Wall Street Journal: Auto Insurers Criticized for Using Injury-Evaluation Database

Jun 4, 2012

The following article was published in The Wall Street Journal on June 4, 2012:


Auto Insurers Criticized for Using Injury Evaluation Database

By Leslie Scism and Erik Holm


The auto-insurance industry’s use of a database called “Colossus,” and other similar programs, to determine how much injury victims are compensated from accidents has led to millions of “lowball” payouts, a consumer-advocacy group alleged.

The Consumer Federation of America issued a report Monday arguing that insurers over time have grown more dependent on these programs, which track past claims payments and can be used to justify lower payouts to consumers.

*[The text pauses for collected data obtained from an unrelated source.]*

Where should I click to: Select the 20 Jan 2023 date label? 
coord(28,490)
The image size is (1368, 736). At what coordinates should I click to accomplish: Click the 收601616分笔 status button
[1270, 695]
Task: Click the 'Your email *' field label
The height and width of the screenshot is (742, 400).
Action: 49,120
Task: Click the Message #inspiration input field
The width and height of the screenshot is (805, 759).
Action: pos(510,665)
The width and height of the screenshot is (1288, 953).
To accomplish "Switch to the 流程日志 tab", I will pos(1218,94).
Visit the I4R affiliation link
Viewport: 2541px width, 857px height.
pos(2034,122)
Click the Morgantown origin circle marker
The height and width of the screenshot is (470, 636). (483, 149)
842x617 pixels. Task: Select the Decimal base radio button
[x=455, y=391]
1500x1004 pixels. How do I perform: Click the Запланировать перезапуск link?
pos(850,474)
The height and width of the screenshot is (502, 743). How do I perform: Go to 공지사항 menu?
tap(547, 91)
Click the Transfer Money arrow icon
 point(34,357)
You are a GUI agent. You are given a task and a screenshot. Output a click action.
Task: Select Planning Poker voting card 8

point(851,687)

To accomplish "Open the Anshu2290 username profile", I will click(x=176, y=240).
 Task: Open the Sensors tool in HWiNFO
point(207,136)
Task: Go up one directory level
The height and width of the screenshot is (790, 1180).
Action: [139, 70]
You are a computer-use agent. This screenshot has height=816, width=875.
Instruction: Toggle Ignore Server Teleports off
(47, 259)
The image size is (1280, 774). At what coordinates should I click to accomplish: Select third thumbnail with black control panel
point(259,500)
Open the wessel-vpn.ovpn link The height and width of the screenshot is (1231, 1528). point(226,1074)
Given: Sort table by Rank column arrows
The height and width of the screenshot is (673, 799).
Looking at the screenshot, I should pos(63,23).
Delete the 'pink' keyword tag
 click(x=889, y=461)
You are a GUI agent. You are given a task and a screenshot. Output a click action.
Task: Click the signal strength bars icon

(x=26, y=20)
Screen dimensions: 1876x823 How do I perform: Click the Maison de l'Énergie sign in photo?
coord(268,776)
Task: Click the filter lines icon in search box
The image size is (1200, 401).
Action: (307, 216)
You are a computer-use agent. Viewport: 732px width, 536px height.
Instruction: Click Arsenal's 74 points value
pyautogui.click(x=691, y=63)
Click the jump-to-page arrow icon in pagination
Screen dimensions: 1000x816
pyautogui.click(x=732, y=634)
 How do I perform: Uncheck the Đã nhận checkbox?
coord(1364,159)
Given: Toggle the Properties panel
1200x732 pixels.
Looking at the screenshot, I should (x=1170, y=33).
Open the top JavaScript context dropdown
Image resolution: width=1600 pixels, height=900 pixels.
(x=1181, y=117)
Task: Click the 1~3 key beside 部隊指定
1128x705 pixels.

The advocacy group urged insurance regulators to step in with stiffer rules on the use of such databases, which insurers have long argued are helpful in making payouts more consistent.

“All insurers using these products should be examined immediately,” Robert Hunter, the federation’s director of insurance and a former Texas insurance commissioner, said in a news conference Monday. “Millions of people are being mistreated.”

A spokesman for the National Association of Insurance Commissioners, which recommends standards for states to adopt, said the computerized systems should be “just one factor in helping a claim representative reach a settlement conclusion” and noted that states monitor the settlement of claims through laws mandating fair practices.

Insurers maintain the programs are tools that provide consistency and fairness in claims payments. Federation officials said that is a legitimate objective, but is only part of the story.

The Washington-based federation has a long record of pushing state regulators to take up a whole range of consumer issues, including the affordability of car insurance and the practice of imposing “force-placed” policies on homeowners with mortgages in default.

Some of the largest U.S. auto insurers, including Allstate Corp., ALL -0.18%have already faced numerous lawsuits alleging the software is marketed to insurance companies as a tool that will help them cut costs and increase profits.

Allstate, the nation’s largest publicly traded home and auto insurer by premium revenue, signed a multistate regulatory settlement in 2010 agreeing to pay $10 million, and set up a fund to help train state regulators on the use of software in adjusting insurance claims.

The federation maintains that regulators need to probe insurers’ use of these databases and extend their oversight to include the programs’ developers.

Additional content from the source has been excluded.